There are various ways to do this. Here are two, though if you squint hard enough, they're almost the same algorithm.
Method 1: repeatedly divide the decimal string by two
In this method, we repeatedly divide the original decimal string by 2 (using decimal arithmetic), and keep track of the remainders: those remainders give you the bits of the result in reverse order.
Here's what that algorithm looks like, in Python. It's missing definitions of is_nonzero and divide_by_two. We'll provide those in a moment.
def dec_to_bin(s):
"""
Convert decimal string s to binary, using only string operations.
"""
bits = ""
while is_nonzero(s):
s, bit = divide_by_two(s)
bits += bit
# The above builds up the binary string in reverse.
return bits[::-1]
The algorithm generates the bits in reverse order, so we need a final reverse to give the resulting binary string.
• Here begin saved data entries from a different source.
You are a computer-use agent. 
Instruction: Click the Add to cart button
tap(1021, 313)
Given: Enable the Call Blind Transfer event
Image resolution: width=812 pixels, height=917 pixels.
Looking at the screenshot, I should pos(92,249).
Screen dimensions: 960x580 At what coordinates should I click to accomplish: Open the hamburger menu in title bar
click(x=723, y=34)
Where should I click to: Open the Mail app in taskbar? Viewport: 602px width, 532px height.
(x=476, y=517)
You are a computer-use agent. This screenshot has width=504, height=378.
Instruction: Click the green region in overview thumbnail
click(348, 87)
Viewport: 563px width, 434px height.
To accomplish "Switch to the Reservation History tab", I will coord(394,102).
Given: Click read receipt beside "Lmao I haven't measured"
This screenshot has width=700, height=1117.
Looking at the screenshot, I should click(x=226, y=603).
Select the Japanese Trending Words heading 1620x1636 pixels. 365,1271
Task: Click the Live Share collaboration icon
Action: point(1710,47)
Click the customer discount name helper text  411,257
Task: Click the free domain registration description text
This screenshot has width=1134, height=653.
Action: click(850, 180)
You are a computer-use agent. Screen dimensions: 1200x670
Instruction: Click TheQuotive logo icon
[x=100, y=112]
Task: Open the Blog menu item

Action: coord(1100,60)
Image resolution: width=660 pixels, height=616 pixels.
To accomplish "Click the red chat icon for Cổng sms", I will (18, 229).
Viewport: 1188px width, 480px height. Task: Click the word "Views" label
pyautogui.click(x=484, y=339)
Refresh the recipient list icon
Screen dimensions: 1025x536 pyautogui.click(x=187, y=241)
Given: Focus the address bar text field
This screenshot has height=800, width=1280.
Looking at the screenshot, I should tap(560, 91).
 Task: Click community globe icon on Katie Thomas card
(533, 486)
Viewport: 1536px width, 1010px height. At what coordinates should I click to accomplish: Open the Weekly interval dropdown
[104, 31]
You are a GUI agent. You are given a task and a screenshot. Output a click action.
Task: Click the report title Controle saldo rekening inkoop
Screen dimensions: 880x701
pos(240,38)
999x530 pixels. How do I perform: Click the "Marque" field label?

The divide_by_two function takes a decimal string s and returns a new decimal string representing the quotient s / 2, along with the remainder. The remainder is a single bit, again represented as a string - either "0" or "1". It follows the usual digit-by-digit school-taught left-to-right division method: each step involves dividing a single digit, along with the carry brought in from the previous step, by two. Here's that function:
def divide_by_two(s):
"""
Divide the number represented by the decimal string s by 2,
giving a new decimal string quotient and a remainder bit.
"""
quotient = ""
bit = "0"
for digit in s:
quotient_digit, bit = divide_digit_by_two(bit, digit)
quotient += quotient_digit
return quotient, bit
We're left needing to define divide_digit_by_two, which takes a single digit plus a tens carry bit, and divides by two to get a digit quotient and a single-bit remainder. At this point, all inputs and outputs are strings of length one. Here we cheat and use integer arithmetic, but there are only 20 possible different combinations of inputs, so we could easily have used a lookup table instead.
def divide_digit_by_two(bit, digit):
"""
Divide a single digit (with tens carry) by two, giving
a digit quotient and a single bit remainder.
"""
digit, bit = divmod(int(bit) * 10 + int(digit), 2)
return str(digit), str(bit)
You can think of divide_digit_by_two as a primitive arithmetic operation that swaps two digits in different bases: it converts a nonnegative integer smaller than 20 represented in the form 10 * bit + digit into the same value represented in the form 2 * digit + bit.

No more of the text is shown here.